By using the site of the former Higashi-Fuji Plant which closed in 2020, Toyota is portraying its method of sustainability where they reuse their former sites to create something new and futuristic. Woven City is also powered by solar energy, hydrogen fuel cells, and geothermal energy, which are renewable energy sources. Furthermore, these sources of energy are said to have “zero-emissions” as greenhouse gases or toxins are not released in the process of generating energy. Toyota also intends to use the e-pallet autonomous delivery vehicles it designed for the Tokyo Olympics, which is another example of how Toyota reuses their vehicles for other purposes. Residents are expected to use autonomous, zero-emission cars to travel. By increasing the efficiency of their vehicles on the roads through data optimisation, this translates to a conservation of energy as the vehicles use less energy.

This news strongly resonates with how Japanese bureaucrats are said to be eagerly “harnessing underexploited resources with regard to energy” (Kirby 2011, 190). It shows how the economic and development goals of Japan can align with environmental objectives regarding scarce resources and improve Japan’s sustainability. However, the positive image of “zero-emissions” is called into question by Kirby (2011, 188) as there can never be no waste produced in an industrial process. Woven City could be a potential case study on the theme of sacrifice explored in Walker’s introduction (2011, 4). The research conducted in Woven City relies on its population of researchers and ordinary residents, who have to move into the city from other parts of Japan or the world. Woven City’s residents will likely be sacrificing their safety to assist with the research held there, like how the Japanese citizens sacrificed their health for Japan’s industrialisation. Toyota also attempts to create a landscape which the world has never seen before, but its direction opposes that of Kurokawa’s fūkeizukuri which “touches visitors’ emotions” in its formation (McMorran 2014, 6). The exploitation of nature to fuel the energy consumption of Woven City lines up with how Kalland and Asquith perceive Japanese interactions with nature – a rejection of the raw and chaotic form of nature and embracing the cultivated end of the spectrum (1997, 28). The exploitation of natural resources can also be observed as an extension of the trends observed since the Edo period (quoted in Kalland and Asquith 1997, 5-6).

(599 words)


Kalland, Arne, and Pamela J. Asquith. 1997. “Japanese Perceptions of Nature: Ideals and Illusions.” In Japanese Images of Nature: Cultural Perspectives, edited by Arne Kalland and Pamela J. Asquith, 1–35. Richmond: Curzon Press.

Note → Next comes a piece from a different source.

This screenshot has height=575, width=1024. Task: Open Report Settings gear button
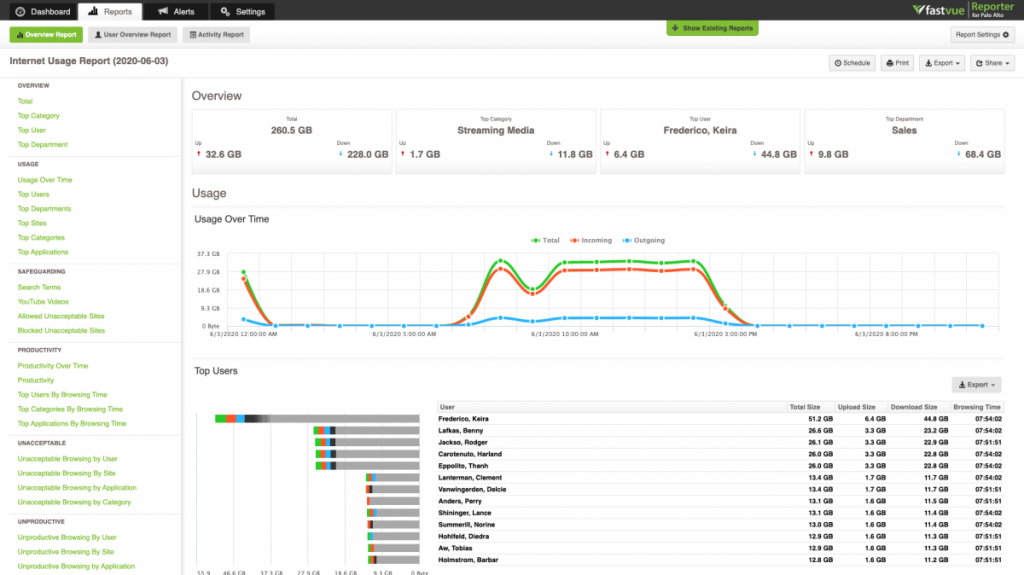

Kirby, Peter Wynn. “Constructing Sustainable Japan.” 2011. In Troubled Natures: Waste, Environment, Japan, 160–92. Honolulu: University of Hawaii Press.

Marr, Bernard. 2021. “Toyota’s City Of The Future.” Forbes Magazine, July 26, 2021. https://www.forbes.com/sites/bernardmarr/2021/07/26/toyotas-city-of-the-future/?sh=57fb364b654f

McMorran, Chris. 2014. “A Landscape Of ‘Undesigned Design’ in Rural Japan.” Landscape Journal: design, planning, and management of the land 33 (1): 1–15. muse.jhu.edu/article/553176.

Walker, Brett L. 2011. Toxic Archipelago: A History of Industrial Disease in Japan. Seattle: University of Washington Press.